DIRECTIONS:
In North Carolina, drive on Highway 181 west of Morganton about twelve miles through the Pisgah National Forest to the overlook at milepost 20.
Look low, towards the valley of boulders before Brown Mountain: the lights begin in the trees here, as great basketballs of fire. Flaring and creeping along the long, low mountain ridge, they appear pale pink on occasion, or halogen yellow, or sometimes a brilliant, blinding blue-white. Look quickly: they flit in and out of the trees and shoot up horizontally into the sky in a matter of seconds, disappearing into the night sky, their trails a dull match-tip red.
According to an account in the Charlotte Observer in 1913: “Many have scoffed at this ‘spooky’ thing, and those members of the Morganton Fishing Club who first saw it more than two years ago were laughed at and accused of ‘seeing things at night’ as a result of a common human frailty.” In 1962, the Observer reported that a witness to the lights was struck with an overwhelming sensation of dizziness as the ball of light appeared to approach him. It made a sizzling sound, he said.
The Brown Mountain Lights are best viewed on clear fall nights, although sometimes you may not see them at all.
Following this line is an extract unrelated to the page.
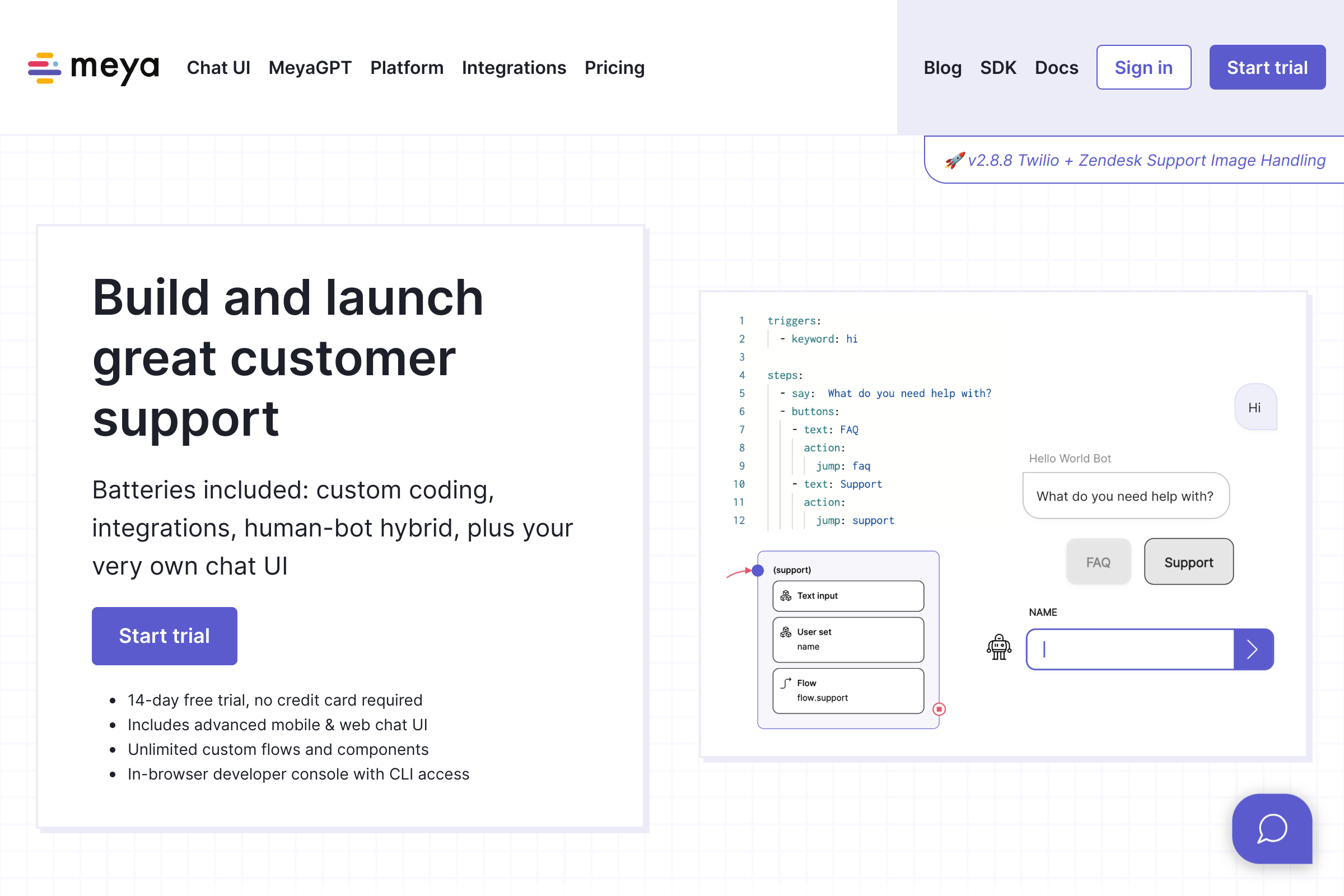1344x896 pixels.
Task: Select the Text input component block
Action: pyautogui.click(x=847, y=596)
Perhaps they feed on approval: like an animal repeating a praised trick for an audience of stoned campers, vacationing families, and a nerdy paranormal researcher or two, A/V equipment at the ready. Sometimes only a few of them show, sometimes dozens and dozens, ghosting the horizon, palpable yet ethereal, vanishing as quickly as they came.
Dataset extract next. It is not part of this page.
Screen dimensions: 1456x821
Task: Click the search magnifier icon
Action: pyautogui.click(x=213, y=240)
Are they real? Is some farmer having a good laugh as he shines his flashlights over the highway? Get a load of those jokers over there on the ridge, he says, nodding his head at the dim, but rapt figures collected on the horizon, and elbowing his two kids, their arms growing limp and tired from circling their own flashlights. Daddy, it’s two in the morning. We’ve got school tomorrow.
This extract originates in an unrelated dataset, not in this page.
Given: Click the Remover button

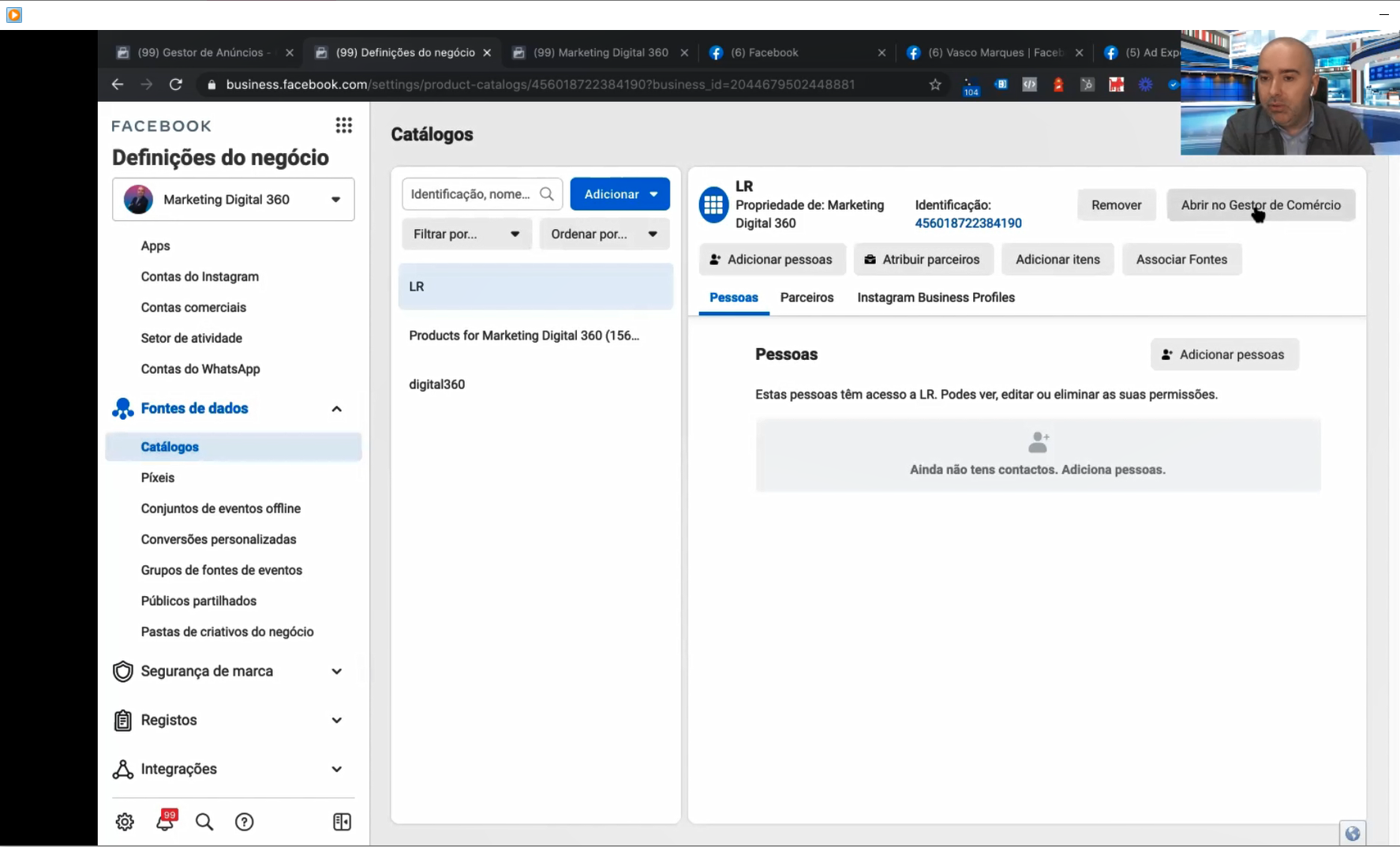Looking at the screenshot, I should click(x=1117, y=204).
Descendants of Catawba and Cherokee Indians perceived the lights as the spirits of wives and lovers left behind after the epic battles of the thirteenth century, endlessly searching for their slain warriors. The first written record of the lights appeared in the journals of the German engineer Gerard Will de Brahm in 1771, who concluded that Brown Mountain emits nitrous vapors that, when mixed with the wind, produce the strange globes of light. But everyone forgot soon enough about de Brahm, and another hundred years later, they were telling ghost stories again.
The favored tale revolves around a cheating, evil-tempered husband named Jim, who allegedly arranged for the murder of his charismatic and pregnant wife Belinda. The night before Belinda’s and her child’s remains were finally uncovered in a ravine, lo and behold, a series of eerie, elusive lights appeared on Brown Mountain.
They have inspired band names, been immortalized in bluegrass songs, and The X-Files. There would have to be a hundred moonshine stills in the area to account for the lights, but that theory once prevailed. Numerous government studies have proven and then discounted ball lightning, St. Elmo’s Fire, and marsh gas as possible causes. In 1913, a U.S. Geological Survey concluded that the lights were reflections from railroad headlights in the nearby Catawba Valley, an explanation soon overturned by the flood of 1916, which washed out the rails, but failed to dampen the persistent glowing lights.
In the ’50s, a man named Ralph Lael told Argosy magazine that the lights were created by aliens, who led him inside Brown Mountain and later, inexplicably, to the planet Venus. Perhaps Lael was on the right track: over fifty years later, their source remains a mystery, but the Brown Mountain Lights continue to point the way to something. They are blinking beacons, lighting the way to a world that refuses to be explained.